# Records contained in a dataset
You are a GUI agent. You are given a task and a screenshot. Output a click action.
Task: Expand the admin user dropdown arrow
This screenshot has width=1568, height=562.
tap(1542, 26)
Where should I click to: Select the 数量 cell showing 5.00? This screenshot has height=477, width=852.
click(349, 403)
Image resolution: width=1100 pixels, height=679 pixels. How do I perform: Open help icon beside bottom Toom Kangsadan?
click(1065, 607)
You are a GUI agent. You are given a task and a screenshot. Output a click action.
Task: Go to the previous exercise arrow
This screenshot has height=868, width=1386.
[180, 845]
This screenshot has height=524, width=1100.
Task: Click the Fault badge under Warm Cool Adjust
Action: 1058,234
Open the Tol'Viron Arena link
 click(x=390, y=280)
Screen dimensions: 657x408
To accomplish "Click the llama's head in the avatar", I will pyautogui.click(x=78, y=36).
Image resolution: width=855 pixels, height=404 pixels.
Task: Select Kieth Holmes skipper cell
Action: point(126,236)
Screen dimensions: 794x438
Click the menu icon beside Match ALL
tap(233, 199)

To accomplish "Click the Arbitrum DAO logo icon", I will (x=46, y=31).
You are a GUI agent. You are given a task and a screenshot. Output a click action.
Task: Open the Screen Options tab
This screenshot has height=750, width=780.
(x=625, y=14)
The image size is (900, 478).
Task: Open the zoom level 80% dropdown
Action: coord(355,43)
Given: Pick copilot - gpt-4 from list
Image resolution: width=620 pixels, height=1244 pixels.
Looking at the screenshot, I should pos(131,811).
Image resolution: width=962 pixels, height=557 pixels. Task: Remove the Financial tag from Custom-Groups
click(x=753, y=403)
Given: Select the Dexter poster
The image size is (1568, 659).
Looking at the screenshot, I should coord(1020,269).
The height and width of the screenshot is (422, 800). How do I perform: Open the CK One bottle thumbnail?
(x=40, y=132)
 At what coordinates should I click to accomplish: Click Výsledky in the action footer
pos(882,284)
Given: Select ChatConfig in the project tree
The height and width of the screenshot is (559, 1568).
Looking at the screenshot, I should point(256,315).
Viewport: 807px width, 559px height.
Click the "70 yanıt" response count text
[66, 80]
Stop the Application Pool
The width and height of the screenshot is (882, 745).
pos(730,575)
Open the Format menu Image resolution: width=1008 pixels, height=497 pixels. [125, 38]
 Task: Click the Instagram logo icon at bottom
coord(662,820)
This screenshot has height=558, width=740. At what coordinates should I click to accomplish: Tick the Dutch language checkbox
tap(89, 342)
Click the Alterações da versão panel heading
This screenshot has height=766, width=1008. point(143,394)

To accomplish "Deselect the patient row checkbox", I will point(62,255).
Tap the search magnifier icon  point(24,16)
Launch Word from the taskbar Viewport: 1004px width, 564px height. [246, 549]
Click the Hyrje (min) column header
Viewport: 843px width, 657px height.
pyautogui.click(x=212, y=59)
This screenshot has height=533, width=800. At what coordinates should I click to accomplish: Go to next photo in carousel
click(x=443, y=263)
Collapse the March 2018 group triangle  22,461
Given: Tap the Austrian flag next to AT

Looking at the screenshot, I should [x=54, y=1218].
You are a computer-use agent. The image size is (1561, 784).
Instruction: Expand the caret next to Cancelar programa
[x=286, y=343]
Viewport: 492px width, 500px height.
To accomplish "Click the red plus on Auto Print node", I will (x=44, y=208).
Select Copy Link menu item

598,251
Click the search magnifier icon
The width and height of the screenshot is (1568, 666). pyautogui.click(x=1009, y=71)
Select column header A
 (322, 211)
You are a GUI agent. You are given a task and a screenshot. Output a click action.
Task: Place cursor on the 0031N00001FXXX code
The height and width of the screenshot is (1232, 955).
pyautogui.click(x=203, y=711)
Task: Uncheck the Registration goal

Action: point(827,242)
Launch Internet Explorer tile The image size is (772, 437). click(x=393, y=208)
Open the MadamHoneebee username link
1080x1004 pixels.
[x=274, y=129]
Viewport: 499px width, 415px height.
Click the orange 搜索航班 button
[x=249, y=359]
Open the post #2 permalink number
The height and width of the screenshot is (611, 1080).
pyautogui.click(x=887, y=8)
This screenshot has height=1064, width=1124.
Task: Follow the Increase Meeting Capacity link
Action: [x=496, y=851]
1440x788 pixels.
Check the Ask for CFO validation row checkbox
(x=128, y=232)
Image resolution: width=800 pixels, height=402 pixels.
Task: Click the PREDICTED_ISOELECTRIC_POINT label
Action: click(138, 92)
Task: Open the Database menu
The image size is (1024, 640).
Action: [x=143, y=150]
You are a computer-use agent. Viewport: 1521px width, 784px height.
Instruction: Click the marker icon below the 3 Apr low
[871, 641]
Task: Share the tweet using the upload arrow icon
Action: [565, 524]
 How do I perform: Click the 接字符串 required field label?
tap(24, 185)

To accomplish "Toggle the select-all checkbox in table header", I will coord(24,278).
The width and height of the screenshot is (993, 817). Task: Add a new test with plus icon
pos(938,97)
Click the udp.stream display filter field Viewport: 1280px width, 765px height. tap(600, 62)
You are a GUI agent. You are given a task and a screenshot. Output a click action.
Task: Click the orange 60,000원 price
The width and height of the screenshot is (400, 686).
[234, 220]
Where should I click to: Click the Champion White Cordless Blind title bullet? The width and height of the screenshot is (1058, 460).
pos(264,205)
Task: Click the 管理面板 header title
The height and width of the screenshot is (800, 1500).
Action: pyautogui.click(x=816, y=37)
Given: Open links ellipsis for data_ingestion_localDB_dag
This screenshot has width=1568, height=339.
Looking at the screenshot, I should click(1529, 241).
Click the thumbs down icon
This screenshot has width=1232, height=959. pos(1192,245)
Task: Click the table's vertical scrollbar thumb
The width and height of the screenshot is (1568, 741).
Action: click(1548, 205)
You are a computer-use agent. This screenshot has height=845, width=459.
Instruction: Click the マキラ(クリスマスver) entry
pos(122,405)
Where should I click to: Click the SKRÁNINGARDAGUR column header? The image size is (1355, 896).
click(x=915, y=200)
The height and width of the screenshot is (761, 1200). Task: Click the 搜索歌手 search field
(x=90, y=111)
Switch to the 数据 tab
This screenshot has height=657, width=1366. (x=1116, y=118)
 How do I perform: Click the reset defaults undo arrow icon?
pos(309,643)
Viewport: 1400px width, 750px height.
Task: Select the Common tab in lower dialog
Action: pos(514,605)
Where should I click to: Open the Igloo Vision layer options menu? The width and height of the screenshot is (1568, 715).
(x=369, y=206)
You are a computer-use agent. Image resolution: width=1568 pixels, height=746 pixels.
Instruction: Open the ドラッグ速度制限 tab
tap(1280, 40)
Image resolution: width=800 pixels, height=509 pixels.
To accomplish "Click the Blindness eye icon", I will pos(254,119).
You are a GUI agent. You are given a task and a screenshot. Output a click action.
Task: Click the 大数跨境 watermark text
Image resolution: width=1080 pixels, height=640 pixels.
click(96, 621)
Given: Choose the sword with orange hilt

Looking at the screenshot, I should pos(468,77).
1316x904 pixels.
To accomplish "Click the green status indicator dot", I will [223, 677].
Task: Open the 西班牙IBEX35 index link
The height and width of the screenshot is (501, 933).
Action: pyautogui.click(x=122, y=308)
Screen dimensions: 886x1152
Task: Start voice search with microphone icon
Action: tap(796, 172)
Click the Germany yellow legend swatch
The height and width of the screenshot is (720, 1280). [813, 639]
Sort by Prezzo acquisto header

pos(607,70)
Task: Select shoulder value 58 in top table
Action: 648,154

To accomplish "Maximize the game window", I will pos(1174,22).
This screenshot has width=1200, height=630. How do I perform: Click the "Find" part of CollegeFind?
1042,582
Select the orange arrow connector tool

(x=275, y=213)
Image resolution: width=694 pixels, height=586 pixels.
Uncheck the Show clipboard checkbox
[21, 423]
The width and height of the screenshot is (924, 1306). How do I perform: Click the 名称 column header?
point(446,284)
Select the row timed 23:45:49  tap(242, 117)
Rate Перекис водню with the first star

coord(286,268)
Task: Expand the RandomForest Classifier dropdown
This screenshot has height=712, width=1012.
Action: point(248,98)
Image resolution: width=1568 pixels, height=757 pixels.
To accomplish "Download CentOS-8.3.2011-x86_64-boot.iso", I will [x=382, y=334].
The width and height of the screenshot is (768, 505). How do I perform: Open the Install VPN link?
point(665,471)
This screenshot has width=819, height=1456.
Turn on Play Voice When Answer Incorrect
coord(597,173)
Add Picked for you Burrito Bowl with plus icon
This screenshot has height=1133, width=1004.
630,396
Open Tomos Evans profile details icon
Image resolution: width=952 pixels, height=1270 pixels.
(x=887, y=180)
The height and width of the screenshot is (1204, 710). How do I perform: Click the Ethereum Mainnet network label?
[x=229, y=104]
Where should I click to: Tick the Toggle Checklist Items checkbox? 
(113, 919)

# Problem description
For this exercise, return every line from the data that holds the string "computer".

# Answer section
You are a computer-use agent. The image size is (1561, 784).
You are a computer-use agent. Viewport: 1521px width, 784px height.
You are a computer-use agent. This screenshot has height=845, width=459.
You are a computer-use agent. Image resolution: width=1568 pixels, height=746 pixels.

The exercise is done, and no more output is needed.